15 『たずねる』『相対性理論』『単刀直入』

「お忙しいところ申し訳ありません。少し尋ねることは可能でしょうか?」

「叔父さん、何でそんなにビビってるの?」

 私が親戚の集まりでも大学受験の勉強をしているとはいえ、そこまで警戒しなくても。

「だって受験生の貴重な時間を取らせるの悪いからね」

 叔父さんはいい。他の親戚と違って、彼氏の有無とか恋愛について聞いてこないし、勝手にアドバイスもしてこないから。

 勉強は元々好きだけれど、親戚の集まりでわざわざ参考書を開こうというほどではない。私は、恋愛なんて時間の無駄だと思っている類の人間だ。それを言ったところで年長者達は理解してくれないから、こうして勉強に集中することにしている。

 理解がある叔父さんが声をかけてくるのだから、つまらない話ではないのだろう。

「何か質問? 時間を無駄にしたくないから、単刀直入に言ってくれる?」

「ありがとう! うちの子に、相対性理論を超超超簡単に説明してくれる?」

 叔父さんは自身の後ろに隠れていた女の子を私の前に押し出した。
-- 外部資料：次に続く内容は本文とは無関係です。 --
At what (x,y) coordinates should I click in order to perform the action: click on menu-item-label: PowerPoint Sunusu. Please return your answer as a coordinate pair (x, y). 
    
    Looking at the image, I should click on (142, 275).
十個下のいとこ。前髪を上げていて、利発そうなおでこがよく見える。

「この前アインシュタインの伝記読んだらしいんだけど、俺じゃ全然分からないから……。テストの解答みたいなのじゃなくていいからさ。お願い!」

 まず特殊相対性理論と一般相対性理論とあってね、とかいう説明を求めているわけではないだろう。
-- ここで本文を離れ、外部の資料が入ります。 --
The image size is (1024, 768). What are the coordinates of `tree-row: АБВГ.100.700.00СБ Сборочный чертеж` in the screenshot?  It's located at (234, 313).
 子供に分かりやすく、且つ具体的に。考えをまとめて、期待に輝く丸い目を見つめる。

「好きな人といる時間は短く感じて、嫌いな勉強をしてる時間は長く感じる。これが超超超簡単な相対性理論」

 この例えだと私には当てはまらないけれど、一般的にはこちらの方がいいだろう。

 小さな女の子はうなずいた。どうやら納得したらしい。叔父さんはというと、確実に何も分かっていないだろうけれど拍手をしている。そして「邪魔したね」と言って、我が子を小脇に抱えて脱兎のごとく自分の席へ戻っていった。

 これで無駄な時間は最小限で抑えられた。勉強に専念できる。


 高校を卒業するまで、何度告白されただろう。最初、私にとって恋愛は時間の無駄だからと言って断ったのに。めげないメンタルの持ち主だ。そのうち私の方が折れてしまって。
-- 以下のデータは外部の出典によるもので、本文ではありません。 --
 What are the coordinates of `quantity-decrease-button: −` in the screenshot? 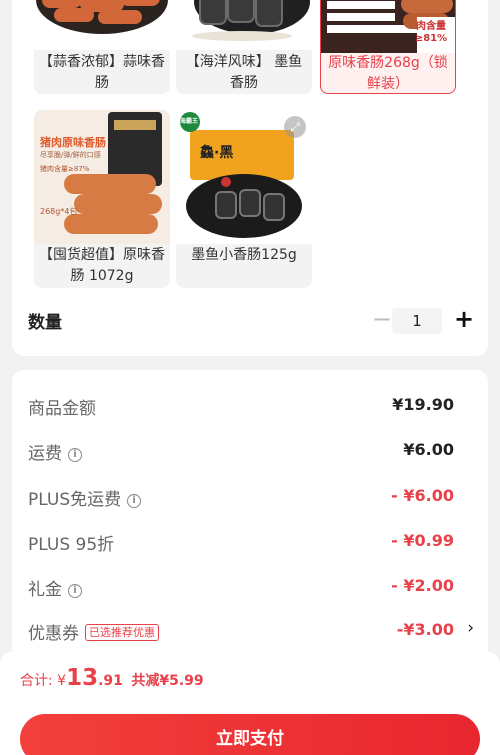 It's located at (382, 320).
 でも、ずっと断っていた手前、素直に告白を受け入れることができなくなってしまった。だから、高校を卒業したら付き合うという条件を出した。それまで好きでいてくれるとは正直思っていなかったけれど。

 『卒業証書』と書かれたファイルを誇らしげに見せてくる彼女に言った。

「時間を無駄にしたくないの。単刀直入に言ってくれる?」

「好きです。私の恋人になってください」

 彼女を好きになってしまうまで、時間をこんなに長く感じたことはなかった。彼女が感じていたほどではないとは思うけれど。

「私もあなたが好き。よろしくお願いします」

 私は彼女の前髪を上げ、利発そうなおでこにくちづけた。